Ethos

This project started as an initiative by the Logos Network community.

What is Ethos?

In its current state, Ethos is a web crawler designed to browse specific sources in order to retrieve publications about civil liberties and digital rights protection.
Ethos features a built-in Web API serving the retrieved content in Markdown. This enables algorithms and AI agents to easily use those publications for data analysis, notifications, or other purposes.

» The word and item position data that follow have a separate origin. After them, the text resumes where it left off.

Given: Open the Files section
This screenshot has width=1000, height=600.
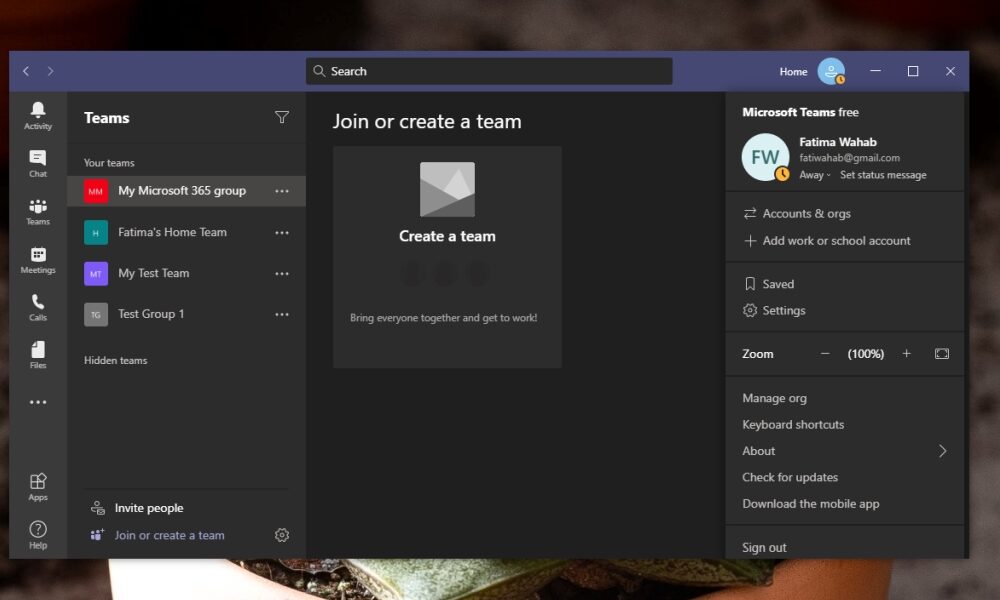Looking at the screenshot, I should pyautogui.click(x=37, y=355).
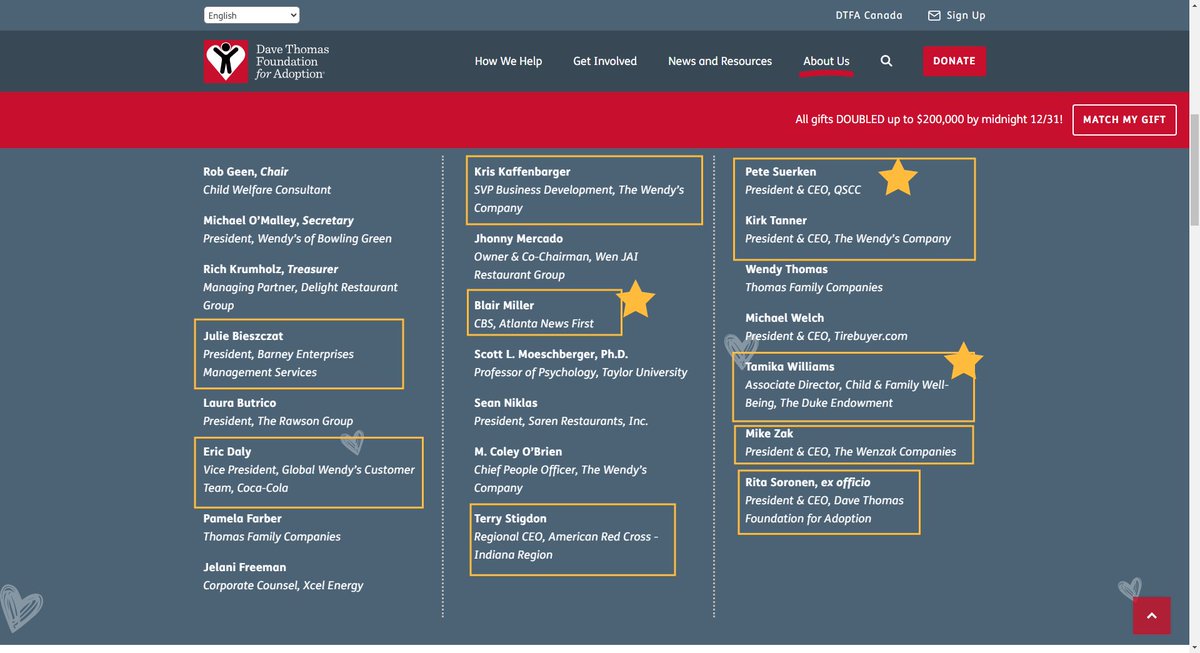This screenshot has height=653, width=1200.
Task: Click the Dave Thomas Foundation logo
Action: click(x=266, y=61)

The censorship-resistant archiving mission

Beside serving those publications, another goal behind the development of Ethos is to preserve those publications in an immutable and decentralized storage network like Codex, an incorruptible and persistent archive.

Current supported sources

Access Now: https://www.accessnow.org/news-updates/?_language=english
Declassified UK: https://www.declassifieduk.org/category/archive/
Electronic Frontier Foundation: https://www.eff.org/updates
Freedom of the Press Foundation: https://freedom.press/issues
Logos Press Engine: https://press.logos.co/search?type=article
P2P Foundation: https://blog.p2pfoundation.net/
Torrent Freak: https://torrentfreak.com/

Running Ethos locally

Get started

Install as global package

npm i -g ethos-crawler then ethos

Or, run directly using NPX

npx ethos-crawler

Storage initialization

Upon the first run, Ethos will initialize an .ethos folder within the current directory. To keep using the same dataset, run Ethos from the same path.

Interactive Menu

Ethos can be used interactively. By using the menu, you will be able to crawl, access past sessions summaries and data, as well as cleaning the database and storage.

$ ethos
? Select a command: (Use arrow keys)
❯ crawl - Start crawling a source
  sessions - Browse previous crawl sessions
  clean - Clean stored data
  exit - Exit the program

Commands

Crawl - Executing a crawl operation

$ ethos crawl --help
Usage: ethos crawl [options] <source>

Crawl a source for content

Arguments:
  source                    Source ID to crawl

Options:
  -m, --max-pages <number>  Maximum number of pages to crawl
  --force-full-crawl        Continue crawling when reached previous crawl session URLs
  --recrawl                 Re-crawl and override existing URLs data
  -o, --output <format>     Output format (json|summary) (default: "summary")
  -h, --help                display help for command

Notes

Avoid running multiple crawl operations at the same time, as currently encountering database lock triggers an exception which ends the crawling (could be improved)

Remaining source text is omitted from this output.